• [What the task asks]
An exact copy of all the entries is what is needed here.

• [Exercise materials]

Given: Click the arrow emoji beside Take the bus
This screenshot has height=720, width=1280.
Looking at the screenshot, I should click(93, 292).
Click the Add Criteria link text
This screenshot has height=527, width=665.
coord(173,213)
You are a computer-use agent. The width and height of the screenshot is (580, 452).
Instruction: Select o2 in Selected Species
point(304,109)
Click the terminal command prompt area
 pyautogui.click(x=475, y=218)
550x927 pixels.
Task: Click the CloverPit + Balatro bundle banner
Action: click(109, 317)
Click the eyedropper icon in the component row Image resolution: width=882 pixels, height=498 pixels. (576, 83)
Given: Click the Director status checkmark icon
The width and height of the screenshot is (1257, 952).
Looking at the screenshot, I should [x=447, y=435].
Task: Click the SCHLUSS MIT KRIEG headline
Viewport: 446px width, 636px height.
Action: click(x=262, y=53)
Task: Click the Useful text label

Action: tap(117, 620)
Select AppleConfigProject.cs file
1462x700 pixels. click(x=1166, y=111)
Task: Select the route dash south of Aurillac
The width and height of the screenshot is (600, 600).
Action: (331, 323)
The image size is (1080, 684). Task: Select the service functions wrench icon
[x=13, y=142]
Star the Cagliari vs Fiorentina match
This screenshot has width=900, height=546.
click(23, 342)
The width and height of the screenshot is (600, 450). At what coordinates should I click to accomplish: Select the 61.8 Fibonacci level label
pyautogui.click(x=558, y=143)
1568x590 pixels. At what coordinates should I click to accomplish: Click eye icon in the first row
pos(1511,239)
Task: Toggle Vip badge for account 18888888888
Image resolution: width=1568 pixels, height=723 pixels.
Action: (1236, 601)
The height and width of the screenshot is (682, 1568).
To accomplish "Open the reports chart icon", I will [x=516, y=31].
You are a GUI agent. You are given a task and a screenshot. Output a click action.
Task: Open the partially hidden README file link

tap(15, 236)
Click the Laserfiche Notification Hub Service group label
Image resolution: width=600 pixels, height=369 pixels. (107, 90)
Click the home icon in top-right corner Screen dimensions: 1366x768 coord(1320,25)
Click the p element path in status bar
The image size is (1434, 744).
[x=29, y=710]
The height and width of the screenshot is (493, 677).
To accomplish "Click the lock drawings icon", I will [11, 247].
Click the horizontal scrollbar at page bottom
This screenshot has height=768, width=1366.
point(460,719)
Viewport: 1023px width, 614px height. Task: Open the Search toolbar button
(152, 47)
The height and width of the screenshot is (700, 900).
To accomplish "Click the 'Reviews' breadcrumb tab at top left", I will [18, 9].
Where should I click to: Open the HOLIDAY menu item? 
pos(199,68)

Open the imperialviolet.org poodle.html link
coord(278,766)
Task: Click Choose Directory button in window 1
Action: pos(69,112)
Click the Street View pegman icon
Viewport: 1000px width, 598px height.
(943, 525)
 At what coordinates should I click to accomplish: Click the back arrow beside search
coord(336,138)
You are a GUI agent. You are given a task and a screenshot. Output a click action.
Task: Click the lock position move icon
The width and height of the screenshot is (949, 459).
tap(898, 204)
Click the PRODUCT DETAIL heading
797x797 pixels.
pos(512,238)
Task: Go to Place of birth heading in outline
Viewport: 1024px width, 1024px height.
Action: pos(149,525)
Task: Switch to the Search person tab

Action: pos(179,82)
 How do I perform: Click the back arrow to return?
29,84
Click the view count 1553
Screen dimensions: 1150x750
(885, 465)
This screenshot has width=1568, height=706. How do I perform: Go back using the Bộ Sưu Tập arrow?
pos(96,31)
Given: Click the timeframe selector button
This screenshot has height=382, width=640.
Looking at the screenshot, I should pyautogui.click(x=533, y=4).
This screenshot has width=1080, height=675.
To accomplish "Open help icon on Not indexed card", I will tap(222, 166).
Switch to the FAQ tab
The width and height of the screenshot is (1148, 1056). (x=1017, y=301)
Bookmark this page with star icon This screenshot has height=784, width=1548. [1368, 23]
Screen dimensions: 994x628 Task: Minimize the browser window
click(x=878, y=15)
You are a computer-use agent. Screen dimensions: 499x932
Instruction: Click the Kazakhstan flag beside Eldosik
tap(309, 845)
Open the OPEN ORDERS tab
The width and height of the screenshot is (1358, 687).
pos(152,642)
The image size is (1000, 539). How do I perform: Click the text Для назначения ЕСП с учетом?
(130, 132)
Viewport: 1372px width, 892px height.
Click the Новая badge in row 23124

• [Task answer]
Given: Click the arrow emoji beside Take the bus
This screenshot has height=720, width=1280.
Looking at the screenshot, I should click(93, 292).
Click the Add Criteria link text
This screenshot has height=527, width=665.
coord(173,213)
You are a computer-use agent. The width and height of the screenshot is (580, 452).
Instruction: Select o2 in Selected Species
point(304,109)
Click the terminal command prompt area
 pyautogui.click(x=475, y=218)
550x927 pixels.
Task: Click the CloverPit + Balatro bundle banner
Action: click(109, 317)
Click the eyedropper icon in the component row Image resolution: width=882 pixels, height=498 pixels. (576, 83)
Given: Click the Director status checkmark icon
The width and height of the screenshot is (1257, 952).
Looking at the screenshot, I should [x=447, y=435].
Task: Click the SCHLUSS MIT KRIEG headline
Viewport: 446px width, 636px height.
Action: click(x=262, y=53)
Task: Click the Useful text label

Action: tap(117, 620)
Select AppleConfigProject.cs file
1462x700 pixels. click(x=1166, y=111)
Task: Select the route dash south of Aurillac
The width and height of the screenshot is (600, 600).
Action: (331, 323)
The image size is (1080, 684). Task: Select the service functions wrench icon
[x=13, y=142]
Star the Cagliari vs Fiorentina match
This screenshot has width=900, height=546.
click(23, 342)
The width and height of the screenshot is (600, 450). At what coordinates should I click to accomplish: Select the 61.8 Fibonacci level label
pyautogui.click(x=558, y=143)
1568x590 pixels. At what coordinates should I click to accomplish: Click eye icon in the first row
pos(1511,239)
Task: Toggle Vip badge for account 18888888888
Image resolution: width=1568 pixels, height=723 pixels.
Action: (1236, 601)
The height and width of the screenshot is (682, 1568).
To accomplish "Open the reports chart icon", I will [x=516, y=31].
You are a GUI agent. You are given a task and a screenshot. Output a click action.
Task: Open the partially hidden README file link

tap(15, 236)
Click the Laserfiche Notification Hub Service group label
Image resolution: width=600 pixels, height=369 pixels. (107, 90)
Click the home icon in top-right corner Screen dimensions: 1366x768 coord(1320,25)
Click the p element path in status bar
The image size is (1434, 744).
[x=29, y=710]
The height and width of the screenshot is (493, 677).
To accomplish "Click the lock drawings icon", I will [11, 247].
Click the horizontal scrollbar at page bottom
This screenshot has height=768, width=1366.
point(460,719)
Viewport: 1023px width, 614px height. Task: Open the Search toolbar button
(152, 47)
The height and width of the screenshot is (700, 900).
To accomplish "Click the 'Reviews' breadcrumb tab at top left", I will [18, 9].
Where should I click to: Open the HOLIDAY menu item? 
pos(199,68)

Open the imperialviolet.org poodle.html link
coord(278,766)
Task: Click Choose Directory button in window 1
Action: pos(69,112)
Click the Street View pegman icon
Viewport: 1000px width, 598px height.
(943, 525)
 At what coordinates should I click to accomplish: Click the back arrow beside search
coord(336,138)
You are a GUI agent. You are given a task and a screenshot. Output a click action.
Task: Click the lock position move icon
The width and height of the screenshot is (949, 459).
tap(898, 204)
Click the PRODUCT DETAIL heading
797x797 pixels.
pos(512,238)
Task: Go to Place of birth heading in outline
Viewport: 1024px width, 1024px height.
Action: pos(149,525)
Task: Switch to the Search person tab

Action: pos(179,82)
 How do I perform: Click the back arrow to return?
29,84
Click the view count 1553
Screen dimensions: 1150x750
(885, 465)
This screenshot has width=1568, height=706. How do I perform: Go back using the Bộ Sưu Tập arrow?
pos(96,31)
Given: Click the timeframe selector button
This screenshot has height=382, width=640.
Looking at the screenshot, I should pyautogui.click(x=533, y=4).
This screenshot has width=1080, height=675.
To accomplish "Open help icon on Not indexed card", I will tap(222, 166).
Switch to the FAQ tab
The width and height of the screenshot is (1148, 1056). (x=1017, y=301)
Bookmark this page with star icon This screenshot has height=784, width=1548. [1368, 23]
Screen dimensions: 994x628 Task: Minimize the browser window
click(x=878, y=15)
You are a computer-use agent. Screen dimensions: 499x932
Instruction: Click the Kazakhstan flag beside Eldosik
tap(309, 845)
Open the OPEN ORDERS tab
The width and height of the screenshot is (1358, 687).
pos(152,642)
The image size is (1000, 539). How do I perform: Click the text Для назначения ЕСП с учетом?
(130, 132)
Viewport: 1372px width, 892px height.
Click the Новая badge in row 23124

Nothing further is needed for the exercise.